Passaggio del Mar Rosso (da sinistra: l’esercito egiziano, guidato dal Faraone su una biga; i cavalieri che precipitano nel mare, chiuso da Mosè con il bastone disteso – perduto -; il popolo d’Israele in salvo, guidato dalla colonna di fuoco, su uno sfondo urbano da identificarsi con la Gerusalemme promessa).

[19] Fronti e frammenti di sarcofagi con i tre ragazzi nella fornace
Primi decenni del IV secolo d.C., Musei Vaticani, Museo Pio Cristiano.
[inv. 31541] Particolare di un coperchio di sarcofago con la scena dei tre ragazzi nella fornace (Daniele 3,1-33).
[inv. 31471] Noè nell’arca riceve la colomba (Genesi 8,11); I tre ragazzi nella fornace (Daniele 3,1-33).
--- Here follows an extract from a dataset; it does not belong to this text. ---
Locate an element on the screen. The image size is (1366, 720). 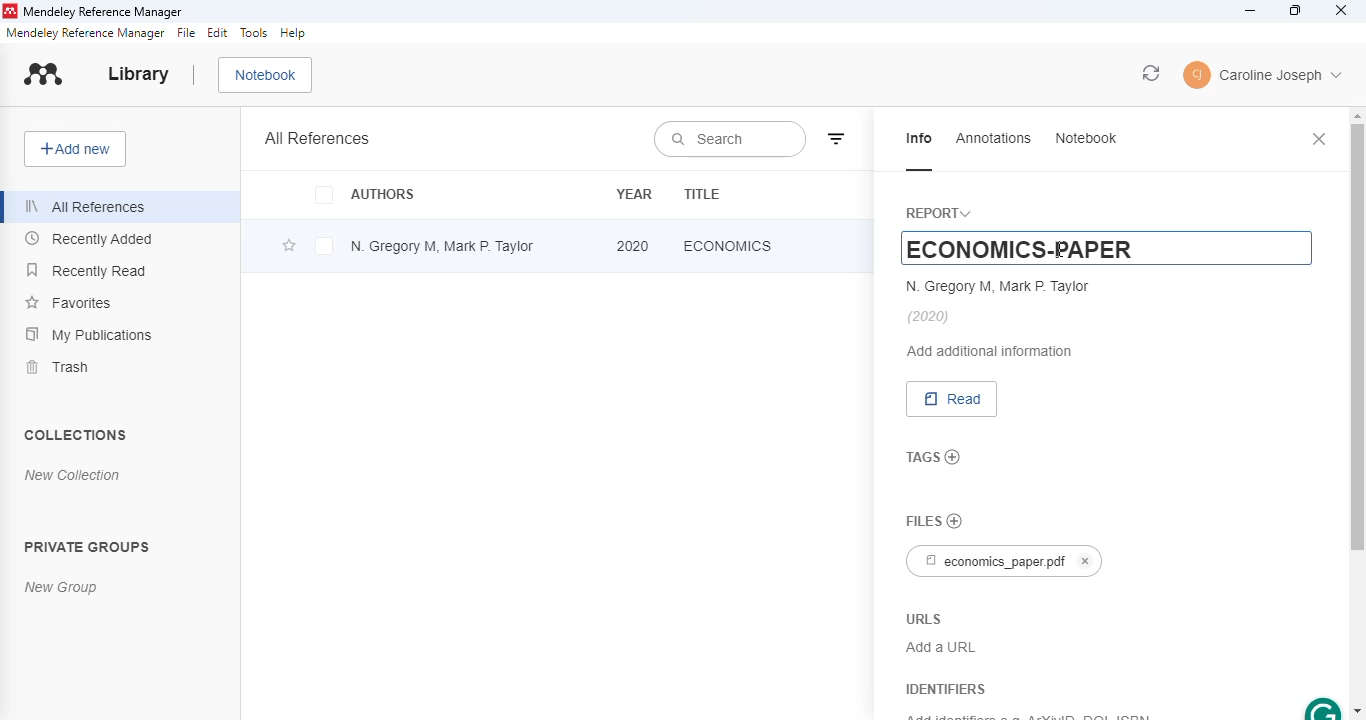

[20] Fronti e frammenti di sarcofagi con la Natività e l’Epifania
IV secolo d.C., Musei Vaticani, Museo Pio Cristiano.
[inv. 31450] Ezechiele e le ossa che riprendono vita (Ezechiele 37,1-14); Adorazione dei Magi (Matteo 2,1-12).
[inv. 31563] Frammento di un coperchio di sarcofago con la Natività (Luca 2,7).
[inv. 31459] Adorazione dei Magi (Matteo 2,1-12); Daniele nella fossa dei leoni (Daniele 6,17-25).
[inv. 31533] Particolare di un coperchio di sarcofago con l’Adorazione dei Magi (Matteo 2,1-12).